A solução, na prática

Como fazemos? Como absorver todo esse pessoal? Precisa ser uma parte da máquina pública que está preparada para recrutar pessoas sem qualificação, treiná-las e (re)capacitá-las. Quem melhor que as FFAA? Para isso funcionar, o alistamento deixaria de ser obrigatório (agora foram os liberais, anarquistas e pacifistas que curtiram). Assim já é na grande maioria dos países avançados da OCDE. Trabalhar nas FFAA é um… trabalho. E é pago. Atribuir a função de recrutar quem não consegue trabalho às FFAA é também uma forma de aproximá-las da cidadania, conferir-lhe um papel maior na sociedade, pelo menos num país que não está em guerra, e portanto um orçamento maior também (militares deram like, senhor!).

Isso não significa que todos tornam-se soldados. As FFAA brasileiras fazem muito mais do que missões bélicas. Em 2012, o exército fez a terraplanagem da extensão do aeroporto de Guarulhos. Entregou o projeto 4 dias antes do prazo, e gastou R$150 milhões (1/3) a menos que o orçado. Além desta, em 2012, o exército tocava mais 34 obras de infraestrutura pelo país. As FFAA fazem também ações cívico-sociais em comunidades carentes, prestam atendimento médico em áreas remotas, e socorros em catástrofes naturais. Seria função também das FFAA profissionalizar os recrutas para que possam voltar ao mercado de trabalho o quanto antes, retomando uma carreira. E isso ele também já faz. Desde 2003, as FFAA desenvolvem em parceria com o Senac o programa Soldado Cidadão, que em 10 anos (re)capacitou 165 mil jovens em 134 municípios. O Brasil tem 5.570 municípios e com certeza muitas mais pessoas que poderia absorver. Em 2012, o programa foi incorporado ao Pronatec, oferecendo cursos nas mais diversas áreas, onde os mais procurados são Turismo, Comércio, Conservação e Zeladoria, Informática, Saúde e Gestão. Segundo dados do Ministério da Defesa, pelo menos 67% dos usuários do programa acabam fazendo carreira na mesma área em que foram qualificados pelo projeto.

Resumo da ópera

  • desemprego estrutural → zero
  • obsolescência de capital humano → zero
  • miséria→ zero
  • alcoolismo → zero
  • violência doméstica→ zero
  • criminalidade → zero
  • burocracia → zero
  • rigidez no contratos → zero
  • precarização do trabalho → zero
  • crises de liquidez → zero
  • instabilidade monetária → zero

Todos trabalhando. Mãos à obra.

[youtube https://youtu.be/ZYFy6vkvOAg]

Bibliografia

BONANNO, Alessandro e Lopez, Rigoberto (2012), “Wal-Mart’s monopsony power in metro and non-metro labor markets,” Regional Science and Urban Economics, Vol 42, Ed 4, julho 2012, Pags 569-579.

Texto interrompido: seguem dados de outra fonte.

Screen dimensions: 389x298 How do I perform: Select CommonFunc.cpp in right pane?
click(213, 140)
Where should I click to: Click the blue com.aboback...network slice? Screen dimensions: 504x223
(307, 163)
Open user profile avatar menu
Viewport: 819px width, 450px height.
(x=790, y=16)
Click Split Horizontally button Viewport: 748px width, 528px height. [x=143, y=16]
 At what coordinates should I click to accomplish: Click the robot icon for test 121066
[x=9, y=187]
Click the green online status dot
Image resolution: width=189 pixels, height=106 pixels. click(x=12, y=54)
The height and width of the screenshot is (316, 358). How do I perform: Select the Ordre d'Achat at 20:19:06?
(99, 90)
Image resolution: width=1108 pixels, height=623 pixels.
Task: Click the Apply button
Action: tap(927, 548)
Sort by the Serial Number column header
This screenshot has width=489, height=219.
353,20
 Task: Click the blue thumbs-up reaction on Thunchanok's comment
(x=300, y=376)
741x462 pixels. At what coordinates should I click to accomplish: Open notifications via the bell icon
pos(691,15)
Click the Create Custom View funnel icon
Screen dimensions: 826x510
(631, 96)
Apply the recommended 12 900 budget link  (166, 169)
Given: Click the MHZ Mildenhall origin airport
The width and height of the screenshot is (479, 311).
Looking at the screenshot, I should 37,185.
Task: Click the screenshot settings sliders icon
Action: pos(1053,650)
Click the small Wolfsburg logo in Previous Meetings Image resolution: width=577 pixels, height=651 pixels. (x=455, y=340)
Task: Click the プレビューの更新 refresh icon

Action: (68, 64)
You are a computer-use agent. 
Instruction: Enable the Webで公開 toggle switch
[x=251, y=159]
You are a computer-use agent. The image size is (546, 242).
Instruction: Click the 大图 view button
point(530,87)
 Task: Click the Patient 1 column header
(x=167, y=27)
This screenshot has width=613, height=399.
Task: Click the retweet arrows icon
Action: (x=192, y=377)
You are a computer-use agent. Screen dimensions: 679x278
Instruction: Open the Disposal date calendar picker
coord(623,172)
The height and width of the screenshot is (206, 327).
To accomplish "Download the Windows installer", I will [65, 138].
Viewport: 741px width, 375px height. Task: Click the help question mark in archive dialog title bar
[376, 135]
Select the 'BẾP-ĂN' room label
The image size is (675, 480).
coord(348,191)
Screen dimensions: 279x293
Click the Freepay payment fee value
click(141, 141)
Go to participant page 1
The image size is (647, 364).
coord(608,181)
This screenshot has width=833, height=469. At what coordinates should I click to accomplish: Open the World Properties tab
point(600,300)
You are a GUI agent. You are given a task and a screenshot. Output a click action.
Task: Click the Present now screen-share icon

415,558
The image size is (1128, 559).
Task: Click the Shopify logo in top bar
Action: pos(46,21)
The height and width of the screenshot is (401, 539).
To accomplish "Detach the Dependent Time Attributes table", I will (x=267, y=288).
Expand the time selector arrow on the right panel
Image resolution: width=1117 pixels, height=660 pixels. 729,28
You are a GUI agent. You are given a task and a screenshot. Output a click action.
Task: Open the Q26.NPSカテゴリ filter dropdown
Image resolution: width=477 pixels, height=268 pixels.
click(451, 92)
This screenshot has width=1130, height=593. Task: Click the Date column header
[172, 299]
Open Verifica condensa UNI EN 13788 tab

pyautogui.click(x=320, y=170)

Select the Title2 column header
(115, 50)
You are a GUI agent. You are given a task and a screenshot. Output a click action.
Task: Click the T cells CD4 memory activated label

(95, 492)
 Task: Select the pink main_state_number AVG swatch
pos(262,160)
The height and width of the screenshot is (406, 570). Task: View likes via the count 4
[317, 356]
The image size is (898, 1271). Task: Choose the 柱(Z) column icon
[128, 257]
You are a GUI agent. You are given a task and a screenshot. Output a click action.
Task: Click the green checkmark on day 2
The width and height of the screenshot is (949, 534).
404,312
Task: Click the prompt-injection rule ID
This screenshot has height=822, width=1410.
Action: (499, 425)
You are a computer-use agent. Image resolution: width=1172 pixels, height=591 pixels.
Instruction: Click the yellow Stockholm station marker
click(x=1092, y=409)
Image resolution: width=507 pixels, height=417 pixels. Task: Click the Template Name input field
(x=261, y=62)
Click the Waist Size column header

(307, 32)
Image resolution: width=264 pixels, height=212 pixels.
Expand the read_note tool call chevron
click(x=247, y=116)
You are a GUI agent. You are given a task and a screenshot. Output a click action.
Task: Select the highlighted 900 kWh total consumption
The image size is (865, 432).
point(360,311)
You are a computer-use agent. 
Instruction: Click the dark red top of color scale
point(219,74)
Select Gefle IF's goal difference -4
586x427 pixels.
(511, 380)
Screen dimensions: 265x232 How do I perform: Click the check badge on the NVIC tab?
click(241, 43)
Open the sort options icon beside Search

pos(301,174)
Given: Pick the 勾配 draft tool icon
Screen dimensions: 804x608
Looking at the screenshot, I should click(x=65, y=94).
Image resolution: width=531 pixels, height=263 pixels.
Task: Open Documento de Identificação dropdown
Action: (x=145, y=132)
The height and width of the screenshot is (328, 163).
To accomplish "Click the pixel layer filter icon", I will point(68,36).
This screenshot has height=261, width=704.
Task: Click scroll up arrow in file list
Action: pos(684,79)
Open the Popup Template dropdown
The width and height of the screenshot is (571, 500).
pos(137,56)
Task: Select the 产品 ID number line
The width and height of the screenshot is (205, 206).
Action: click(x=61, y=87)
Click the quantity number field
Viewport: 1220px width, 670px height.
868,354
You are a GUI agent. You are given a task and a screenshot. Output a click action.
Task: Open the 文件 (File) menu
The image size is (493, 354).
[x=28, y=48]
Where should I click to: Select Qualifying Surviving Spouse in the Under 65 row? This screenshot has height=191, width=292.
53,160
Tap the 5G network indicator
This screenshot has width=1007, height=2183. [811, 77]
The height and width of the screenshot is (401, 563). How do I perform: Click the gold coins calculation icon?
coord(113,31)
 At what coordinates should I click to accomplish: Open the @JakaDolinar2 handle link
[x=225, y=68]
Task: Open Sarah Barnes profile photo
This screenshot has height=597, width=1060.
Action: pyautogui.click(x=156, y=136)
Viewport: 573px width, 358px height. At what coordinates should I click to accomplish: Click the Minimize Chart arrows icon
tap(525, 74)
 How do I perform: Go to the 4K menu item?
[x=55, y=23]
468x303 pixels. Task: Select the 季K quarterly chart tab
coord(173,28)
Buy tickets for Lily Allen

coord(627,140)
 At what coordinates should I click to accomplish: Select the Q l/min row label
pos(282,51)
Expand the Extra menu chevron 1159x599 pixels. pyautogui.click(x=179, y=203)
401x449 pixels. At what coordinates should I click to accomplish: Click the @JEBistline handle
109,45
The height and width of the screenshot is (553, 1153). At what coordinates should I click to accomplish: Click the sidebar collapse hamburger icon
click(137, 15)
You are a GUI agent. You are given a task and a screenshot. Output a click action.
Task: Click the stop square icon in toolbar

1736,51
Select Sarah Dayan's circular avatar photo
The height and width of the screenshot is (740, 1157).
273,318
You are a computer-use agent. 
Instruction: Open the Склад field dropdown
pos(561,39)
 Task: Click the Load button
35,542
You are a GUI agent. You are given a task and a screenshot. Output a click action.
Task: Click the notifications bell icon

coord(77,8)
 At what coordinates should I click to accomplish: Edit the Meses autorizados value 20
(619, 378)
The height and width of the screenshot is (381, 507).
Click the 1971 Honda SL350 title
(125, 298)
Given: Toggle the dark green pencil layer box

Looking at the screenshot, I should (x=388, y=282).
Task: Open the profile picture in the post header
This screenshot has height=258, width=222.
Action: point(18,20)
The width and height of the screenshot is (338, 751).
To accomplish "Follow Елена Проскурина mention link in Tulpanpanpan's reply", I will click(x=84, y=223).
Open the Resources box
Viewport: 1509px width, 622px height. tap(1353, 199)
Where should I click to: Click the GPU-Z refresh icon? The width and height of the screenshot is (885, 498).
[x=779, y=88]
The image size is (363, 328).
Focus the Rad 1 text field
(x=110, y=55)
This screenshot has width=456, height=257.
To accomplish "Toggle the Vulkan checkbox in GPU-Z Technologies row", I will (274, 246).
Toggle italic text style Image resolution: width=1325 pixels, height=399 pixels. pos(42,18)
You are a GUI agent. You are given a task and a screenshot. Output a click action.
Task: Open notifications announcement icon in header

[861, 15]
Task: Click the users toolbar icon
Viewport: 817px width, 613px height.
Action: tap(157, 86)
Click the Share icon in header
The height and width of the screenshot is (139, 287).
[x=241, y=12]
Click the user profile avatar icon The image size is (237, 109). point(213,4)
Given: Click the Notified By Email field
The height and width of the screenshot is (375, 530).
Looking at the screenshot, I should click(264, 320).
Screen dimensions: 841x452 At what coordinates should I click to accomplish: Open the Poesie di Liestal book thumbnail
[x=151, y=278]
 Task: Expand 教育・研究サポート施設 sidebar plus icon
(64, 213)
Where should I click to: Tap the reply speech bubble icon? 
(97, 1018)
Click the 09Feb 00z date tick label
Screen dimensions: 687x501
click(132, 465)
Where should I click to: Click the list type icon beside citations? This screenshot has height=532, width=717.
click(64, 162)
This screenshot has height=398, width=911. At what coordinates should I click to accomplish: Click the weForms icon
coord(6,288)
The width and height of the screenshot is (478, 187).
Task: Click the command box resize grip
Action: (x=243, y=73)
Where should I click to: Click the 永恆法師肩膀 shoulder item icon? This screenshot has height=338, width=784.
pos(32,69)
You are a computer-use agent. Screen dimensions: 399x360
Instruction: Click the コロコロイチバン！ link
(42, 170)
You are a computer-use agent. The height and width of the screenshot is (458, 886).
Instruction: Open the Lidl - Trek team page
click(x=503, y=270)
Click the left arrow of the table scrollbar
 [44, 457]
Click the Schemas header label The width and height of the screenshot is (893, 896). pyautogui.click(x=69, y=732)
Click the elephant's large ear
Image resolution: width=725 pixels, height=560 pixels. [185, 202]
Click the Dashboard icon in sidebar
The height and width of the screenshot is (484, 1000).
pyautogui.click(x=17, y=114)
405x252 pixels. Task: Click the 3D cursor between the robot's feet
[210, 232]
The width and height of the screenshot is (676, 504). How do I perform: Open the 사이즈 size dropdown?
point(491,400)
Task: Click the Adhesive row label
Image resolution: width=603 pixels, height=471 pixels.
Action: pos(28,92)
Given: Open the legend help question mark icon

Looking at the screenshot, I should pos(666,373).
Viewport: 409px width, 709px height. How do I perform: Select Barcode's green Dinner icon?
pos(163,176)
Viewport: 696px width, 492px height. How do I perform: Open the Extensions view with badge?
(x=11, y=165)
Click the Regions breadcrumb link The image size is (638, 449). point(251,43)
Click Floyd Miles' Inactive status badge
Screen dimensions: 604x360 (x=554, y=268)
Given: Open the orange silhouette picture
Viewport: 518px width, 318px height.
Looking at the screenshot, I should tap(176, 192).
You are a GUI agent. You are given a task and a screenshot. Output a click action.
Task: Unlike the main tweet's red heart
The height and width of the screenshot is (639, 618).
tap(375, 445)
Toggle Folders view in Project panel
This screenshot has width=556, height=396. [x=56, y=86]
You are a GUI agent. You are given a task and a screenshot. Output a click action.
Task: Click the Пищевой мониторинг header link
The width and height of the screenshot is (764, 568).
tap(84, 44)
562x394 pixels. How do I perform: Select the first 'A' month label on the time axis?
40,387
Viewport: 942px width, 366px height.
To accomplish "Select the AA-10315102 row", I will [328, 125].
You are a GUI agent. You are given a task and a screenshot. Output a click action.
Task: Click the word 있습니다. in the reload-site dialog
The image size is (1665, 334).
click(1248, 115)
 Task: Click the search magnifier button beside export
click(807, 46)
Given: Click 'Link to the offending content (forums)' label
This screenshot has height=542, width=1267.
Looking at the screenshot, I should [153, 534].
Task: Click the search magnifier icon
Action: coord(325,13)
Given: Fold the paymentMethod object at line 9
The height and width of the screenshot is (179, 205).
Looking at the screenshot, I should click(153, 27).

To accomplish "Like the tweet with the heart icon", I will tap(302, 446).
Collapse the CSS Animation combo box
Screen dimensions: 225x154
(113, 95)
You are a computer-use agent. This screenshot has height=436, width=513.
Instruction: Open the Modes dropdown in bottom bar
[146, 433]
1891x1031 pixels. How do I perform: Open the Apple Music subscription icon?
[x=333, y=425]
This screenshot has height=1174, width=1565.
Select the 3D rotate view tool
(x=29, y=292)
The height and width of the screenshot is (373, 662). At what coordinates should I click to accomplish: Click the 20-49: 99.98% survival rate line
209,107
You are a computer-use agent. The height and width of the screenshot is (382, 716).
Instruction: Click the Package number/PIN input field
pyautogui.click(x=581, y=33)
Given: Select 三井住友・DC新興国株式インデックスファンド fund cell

FRIEDMAN, Milton (1951), “Neo-Liberalism and Its Prospects,” Farmand, 17 fevereiro 1951, pp. 89-93.

HAYEK, Friedrich A. (1960), “The Constitution of Liberty, 1960.

KEYNES, John M. (1926), “The End of laissez faire,” 1926.

KEYNES, John M. (1936), “The General Theory of Employment, Interest, and Money,” New
York: Harcourt-Brace & World, Inc.

MARX, Karl (1867), “Das Kapital”, Vol I, Penguin ed., p. 798, 1867.

MISES, Ludwig von (1927), “Liberalism, Cap I §11, 1927.

MITCHELL, William e Joan Muysken (2010), “Full employment abandoned: shifting sands and policy failures,” International Journal of Public Policy,  Vol 5, No. 4/2010.

ZWOLINSKI, Matthew e John Tomasi, “A Brief History of Liberalism”, Cap I.